WARNING/CAUTION: Even though it may be rare, some people may have very bad and sometimes deadly side effects when taking a drug. Tell your doctor or get medical help right away if you have any of the following signs or symptoms that may be related to a very bad side effect:
- Signs of an allergic reaction, like rash; hives; itching; red, swollen, blistered, or peeling skin with or without fever; wheezing; tightness in the chest or throat; trouble breathing, swallowing, or talking; unusual hoarseness; or swelling of the mouth, face, lips, tongue, or throat.
- Signs of infection like fever, chills, very bad sore throat, ear or sinus pain, cough, more sputum or change in color of sputum, pain with passing urine, mouth sores, or wound that will not heal.
- Signs of bleeding like throwing up or coughing up blood; vomit that looks like coffee grounds; blood in the urine; black, red, or tarry stools; bleeding from the gums; abnormal vaginal bleeding; bruises without a cause or that get bigger; or bleeding you cannot stop.
- A burning, numbness, or tingling feeling that is not normal.
- Redness or irritation of the palms of hands or soles of feet.
- Feeling very tired or weak.
- Blood clots in the lungs have happened with this drug. Blood clots in the lungs may be very bad or life-threatening. Call your doctor right away if you have chest pain or pressure, coughing up blood, fast breathing, fast heartbeat, or shortness of breath.
- This drug may irritate the vein. If the drug leaks from the vein, it may also cause irritation around that area. Tell your nurse if you have any redness, burning, pain, swelling, or leaking of fluid where the drug is going into your body.
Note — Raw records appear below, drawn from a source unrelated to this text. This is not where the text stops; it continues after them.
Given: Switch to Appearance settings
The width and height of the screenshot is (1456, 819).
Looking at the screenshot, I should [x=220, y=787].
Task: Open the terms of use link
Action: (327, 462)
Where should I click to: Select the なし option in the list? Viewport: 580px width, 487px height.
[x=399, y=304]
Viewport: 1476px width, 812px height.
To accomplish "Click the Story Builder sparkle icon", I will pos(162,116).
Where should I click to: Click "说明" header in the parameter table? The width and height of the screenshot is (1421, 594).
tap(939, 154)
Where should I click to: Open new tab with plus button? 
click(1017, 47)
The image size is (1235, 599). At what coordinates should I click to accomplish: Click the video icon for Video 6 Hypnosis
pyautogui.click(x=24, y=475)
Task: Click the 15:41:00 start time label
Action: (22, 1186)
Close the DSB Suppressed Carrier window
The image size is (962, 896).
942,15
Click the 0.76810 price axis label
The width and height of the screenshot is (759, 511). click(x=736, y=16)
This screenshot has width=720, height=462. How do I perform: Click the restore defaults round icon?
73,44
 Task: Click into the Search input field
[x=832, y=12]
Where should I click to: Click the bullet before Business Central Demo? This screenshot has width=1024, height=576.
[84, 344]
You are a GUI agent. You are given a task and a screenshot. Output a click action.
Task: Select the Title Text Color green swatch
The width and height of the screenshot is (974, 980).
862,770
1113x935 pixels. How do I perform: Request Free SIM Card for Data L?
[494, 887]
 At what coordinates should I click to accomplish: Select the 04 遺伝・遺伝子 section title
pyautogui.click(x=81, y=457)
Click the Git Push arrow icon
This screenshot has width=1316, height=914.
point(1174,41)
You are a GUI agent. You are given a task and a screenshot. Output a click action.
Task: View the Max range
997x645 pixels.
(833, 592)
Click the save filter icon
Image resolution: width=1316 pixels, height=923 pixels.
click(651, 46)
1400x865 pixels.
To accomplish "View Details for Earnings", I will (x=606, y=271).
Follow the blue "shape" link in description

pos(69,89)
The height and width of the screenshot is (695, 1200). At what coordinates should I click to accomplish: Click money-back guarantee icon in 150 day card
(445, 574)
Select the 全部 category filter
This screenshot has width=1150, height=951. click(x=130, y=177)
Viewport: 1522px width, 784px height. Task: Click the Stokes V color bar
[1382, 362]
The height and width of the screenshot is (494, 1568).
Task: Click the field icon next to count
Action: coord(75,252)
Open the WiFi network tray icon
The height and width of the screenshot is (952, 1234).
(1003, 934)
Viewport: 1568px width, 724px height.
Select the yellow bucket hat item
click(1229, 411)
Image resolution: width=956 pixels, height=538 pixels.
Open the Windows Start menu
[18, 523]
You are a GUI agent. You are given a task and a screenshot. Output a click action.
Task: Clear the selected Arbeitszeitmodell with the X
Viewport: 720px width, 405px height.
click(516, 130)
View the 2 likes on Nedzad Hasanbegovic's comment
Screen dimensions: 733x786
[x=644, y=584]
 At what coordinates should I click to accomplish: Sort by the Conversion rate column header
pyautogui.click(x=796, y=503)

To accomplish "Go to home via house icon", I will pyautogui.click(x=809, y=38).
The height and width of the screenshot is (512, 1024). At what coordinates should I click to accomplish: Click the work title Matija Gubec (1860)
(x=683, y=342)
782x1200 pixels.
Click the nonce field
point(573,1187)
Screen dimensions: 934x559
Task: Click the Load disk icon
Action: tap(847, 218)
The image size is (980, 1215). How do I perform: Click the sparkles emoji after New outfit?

All drugs may cause side effects. However, many people have no side effects or only have minor side effects. Call your doctor or get medical help if any of these side effects or any other side effects bother you or do not go away:
- Feeling tired or weak.
- Constipation, diarrhea, stomach pain, upset stomach, throwing up, or feeling less hungry.
- Back pain.
- Hair loss.
- Throat irritation.
- Weight loss.
- Urine and other body fluids may change to an orange or red color. This is normal.
These are not all of the side effects that may occur. If you have questions about side effects, call your doctor. Call your doctor for medical advice about side effects.
You may report side effects to your national health agency.
Use this drug as ordered by your doctor. Read all information given to you. Follow all instructions closely.
- It is given as an infusion into a vein over a period of time.
- Drink lots of noncaffeine liquids unless told to drink less liquid by your doctor.
- Call your doctor to find out what to do.
- If you need to store this drug at home, talk with your doctor, nurse, or pharmacist about how to store it.
- If your symptoms or health problems do not get better or if they become worse, call your doctor.
- Do not share your drugs with others and do not take anyone else’s drugs.
- Keep all drugs in a safe place. Keep all drugs out of the reach of children and pets.
- Throw away unused or expired drugs. Do not flush down a toilet or pour down a drain unless you are told to do so. Check with your pharmacist if you have questions about the best way to throw out drugs. There may be drug take-back programs in your area.
- Some drugs may have another patient information leaflet. If you have any questions about this drug, please talk with your doctor, nurse, pharmacist, or other health care provider.
- Some drugs may have another patient information leaflet. Check with your pharmacist. If you have any questions about this drug, please talk with your doctor, nurse, pharmacist, or other health care provider.
- If you think there has been an overdose, call your poison control center or get medical care right away. Be ready to tell or show what was taken, how much, and when it happened.